▶ [Data to examine]

▬▬▬

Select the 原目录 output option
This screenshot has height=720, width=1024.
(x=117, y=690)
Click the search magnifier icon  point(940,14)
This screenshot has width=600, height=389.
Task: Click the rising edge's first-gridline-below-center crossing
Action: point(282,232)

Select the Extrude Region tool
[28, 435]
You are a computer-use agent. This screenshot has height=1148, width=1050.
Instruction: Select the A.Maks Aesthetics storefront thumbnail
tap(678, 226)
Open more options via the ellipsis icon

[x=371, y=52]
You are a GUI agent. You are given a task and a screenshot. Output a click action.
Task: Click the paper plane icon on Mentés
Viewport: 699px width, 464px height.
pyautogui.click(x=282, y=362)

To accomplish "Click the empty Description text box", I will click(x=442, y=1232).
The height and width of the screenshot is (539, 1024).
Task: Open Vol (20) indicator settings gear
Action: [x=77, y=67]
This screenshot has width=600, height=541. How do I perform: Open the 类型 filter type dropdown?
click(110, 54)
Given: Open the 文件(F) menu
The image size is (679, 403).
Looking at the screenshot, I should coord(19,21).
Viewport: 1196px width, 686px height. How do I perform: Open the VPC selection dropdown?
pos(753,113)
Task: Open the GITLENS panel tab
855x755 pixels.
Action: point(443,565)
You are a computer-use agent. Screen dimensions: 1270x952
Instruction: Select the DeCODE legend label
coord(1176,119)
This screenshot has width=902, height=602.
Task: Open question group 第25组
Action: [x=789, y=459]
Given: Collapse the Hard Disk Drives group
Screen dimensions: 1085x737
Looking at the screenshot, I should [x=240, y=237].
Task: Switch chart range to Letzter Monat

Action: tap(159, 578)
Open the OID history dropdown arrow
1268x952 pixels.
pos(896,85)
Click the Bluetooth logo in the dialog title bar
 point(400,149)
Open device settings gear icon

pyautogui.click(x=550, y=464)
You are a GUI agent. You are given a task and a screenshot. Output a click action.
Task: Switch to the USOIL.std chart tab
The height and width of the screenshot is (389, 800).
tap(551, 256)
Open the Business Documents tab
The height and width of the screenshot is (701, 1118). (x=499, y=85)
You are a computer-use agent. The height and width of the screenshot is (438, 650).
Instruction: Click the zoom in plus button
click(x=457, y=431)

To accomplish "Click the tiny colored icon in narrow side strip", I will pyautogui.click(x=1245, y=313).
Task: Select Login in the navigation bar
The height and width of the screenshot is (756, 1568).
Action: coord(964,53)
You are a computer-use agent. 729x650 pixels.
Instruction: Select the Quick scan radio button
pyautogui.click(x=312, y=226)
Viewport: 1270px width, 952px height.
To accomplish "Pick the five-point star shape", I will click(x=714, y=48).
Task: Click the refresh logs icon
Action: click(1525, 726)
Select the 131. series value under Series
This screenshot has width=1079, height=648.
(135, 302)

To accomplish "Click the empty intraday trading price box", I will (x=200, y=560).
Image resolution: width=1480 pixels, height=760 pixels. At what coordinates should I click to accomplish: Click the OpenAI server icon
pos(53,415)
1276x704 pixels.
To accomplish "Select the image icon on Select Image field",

▬▬▬

▶ [What you have to do] Please output the entire listing exactly as it stands.

▶ [Exercise output]
Select the 原目录 output option
This screenshot has height=720, width=1024.
(x=117, y=690)
Click the search magnifier icon  point(940,14)
This screenshot has width=600, height=389.
Task: Click the rising edge's first-gridline-below-center crossing
Action: point(282,232)

Select the Extrude Region tool
[28, 435]
You are a computer-use agent. This screenshot has height=1148, width=1050.
Instruction: Select the A.Maks Aesthetics storefront thumbnail
tap(678, 226)
Open more options via the ellipsis icon

[x=371, y=52]
You are a GUI agent. You are given a task and a screenshot. Output a click action.
Task: Click the paper plane icon on Mentés
Viewport: 699px width, 464px height.
pyautogui.click(x=282, y=362)

To accomplish "Click the empty Description text box", I will click(x=442, y=1232).
The height and width of the screenshot is (539, 1024).
Task: Open Vol (20) indicator settings gear
Action: [x=77, y=67]
This screenshot has width=600, height=541. How do I perform: Open the 类型 filter type dropdown?
click(110, 54)
Given: Open the 文件(F) menu
The image size is (679, 403).
Looking at the screenshot, I should coord(19,21).
Viewport: 1196px width, 686px height. How do I perform: Open the VPC selection dropdown?
pos(753,113)
Task: Open the GITLENS panel tab
855x755 pixels.
Action: point(443,565)
You are a computer-use agent. Screen dimensions: 1270x952
Instruction: Select the DeCODE legend label
coord(1176,119)
This screenshot has width=902, height=602.
Task: Open question group 第25组
Action: [x=789, y=459]
Given: Collapse the Hard Disk Drives group
Screen dimensions: 1085x737
Looking at the screenshot, I should [x=240, y=237].
Task: Switch chart range to Letzter Monat

Action: tap(159, 578)
Open the OID history dropdown arrow
1268x952 pixels.
pos(896,85)
Click the Bluetooth logo in the dialog title bar
 point(400,149)
Open device settings gear icon

pyautogui.click(x=550, y=464)
You are a GUI agent. You are given a task and a screenshot. Output a click action.
Task: Switch to the USOIL.std chart tab
The height and width of the screenshot is (389, 800).
tap(551, 256)
Open the Business Documents tab
The height and width of the screenshot is (701, 1118). (x=499, y=85)
You are a computer-use agent. The height and width of the screenshot is (438, 650).
Instruction: Click the zoom in plus button
click(x=457, y=431)

To accomplish "Click the tiny colored icon in narrow side strip", I will pyautogui.click(x=1245, y=313).
Task: Select Login in the navigation bar
The height and width of the screenshot is (756, 1568).
Action: coord(964,53)
You are a computer-use agent. 729x650 pixels.
Instruction: Select the Quick scan radio button
pyautogui.click(x=312, y=226)
Viewport: 1270px width, 952px height.
To accomplish "Pick the five-point star shape", I will click(x=714, y=48).
Task: Click the refresh logs icon
Action: click(1525, 726)
Select the 131. series value under Series
This screenshot has width=1079, height=648.
(135, 302)

To accomplish "Click the empty intraday trading price box", I will (x=200, y=560).
Image resolution: width=1480 pixels, height=760 pixels. At what coordinates should I click to accomplish: Click the OpenAI server icon
pos(53,415)
1276x704 pixels.
To accomplish "Select the image icon on Select Image field",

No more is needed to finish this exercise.